# TASK REQUIREMENTS
Every line from the line containing "Given: Click the browser back arrow" through the final line of the data is to be printed exactly; no other line is to appear.
======== EXERCISE DATA ========
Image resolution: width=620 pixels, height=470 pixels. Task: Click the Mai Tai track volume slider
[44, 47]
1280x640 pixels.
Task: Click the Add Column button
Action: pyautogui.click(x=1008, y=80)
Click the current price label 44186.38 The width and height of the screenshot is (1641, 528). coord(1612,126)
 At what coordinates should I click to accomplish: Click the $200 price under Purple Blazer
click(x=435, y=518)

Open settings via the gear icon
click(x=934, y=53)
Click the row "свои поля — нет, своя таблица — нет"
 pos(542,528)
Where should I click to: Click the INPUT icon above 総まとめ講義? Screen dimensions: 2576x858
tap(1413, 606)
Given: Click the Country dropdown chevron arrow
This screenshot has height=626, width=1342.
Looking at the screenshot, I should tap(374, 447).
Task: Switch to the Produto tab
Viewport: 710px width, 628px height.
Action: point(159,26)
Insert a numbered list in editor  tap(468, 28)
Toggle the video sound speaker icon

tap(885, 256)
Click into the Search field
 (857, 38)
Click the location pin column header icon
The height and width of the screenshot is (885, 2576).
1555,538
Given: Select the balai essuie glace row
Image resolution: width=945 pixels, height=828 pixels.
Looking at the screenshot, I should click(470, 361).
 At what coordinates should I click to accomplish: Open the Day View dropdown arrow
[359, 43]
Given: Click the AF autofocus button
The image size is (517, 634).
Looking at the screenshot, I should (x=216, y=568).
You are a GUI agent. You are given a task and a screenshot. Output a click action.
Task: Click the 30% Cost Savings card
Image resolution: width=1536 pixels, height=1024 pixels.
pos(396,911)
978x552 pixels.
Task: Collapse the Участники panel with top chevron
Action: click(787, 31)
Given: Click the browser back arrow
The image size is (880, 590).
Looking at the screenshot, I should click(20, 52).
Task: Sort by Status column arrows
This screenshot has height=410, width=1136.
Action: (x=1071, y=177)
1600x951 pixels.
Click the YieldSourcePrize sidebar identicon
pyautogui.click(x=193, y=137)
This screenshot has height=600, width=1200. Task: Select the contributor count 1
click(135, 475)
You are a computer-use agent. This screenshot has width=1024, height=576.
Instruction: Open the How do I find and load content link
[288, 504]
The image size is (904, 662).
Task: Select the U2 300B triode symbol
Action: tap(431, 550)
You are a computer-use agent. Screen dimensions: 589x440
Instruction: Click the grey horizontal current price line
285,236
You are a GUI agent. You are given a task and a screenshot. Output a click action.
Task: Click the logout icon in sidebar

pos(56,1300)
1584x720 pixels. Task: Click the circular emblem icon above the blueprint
========
# EXERCISE ANSWER
Given: Click the browser back arrow
The image size is (880, 590).
Looking at the screenshot, I should click(20, 52).
Task: Sort by Status column arrows
This screenshot has height=410, width=1136.
Action: (x=1071, y=177)
1600x951 pixels.
Click the YieldSourcePrize sidebar identicon
pyautogui.click(x=193, y=137)
This screenshot has height=600, width=1200. Task: Select the contributor count 1
click(135, 475)
You are a computer-use agent. This screenshot has width=1024, height=576.
Instruction: Open the How do I find and load content link
[288, 504]
The image size is (904, 662).
Task: Select the U2 300B triode symbol
Action: tap(431, 550)
You are a computer-use agent. Screen dimensions: 589x440
Instruction: Click the grey horizontal current price line
285,236
You are a GUI agent. You are given a task and a screenshot. Output a click action.
Task: Click the logout icon in sidebar

pos(56,1300)
1584x720 pixels. Task: Click the circular emblem icon above the blueprint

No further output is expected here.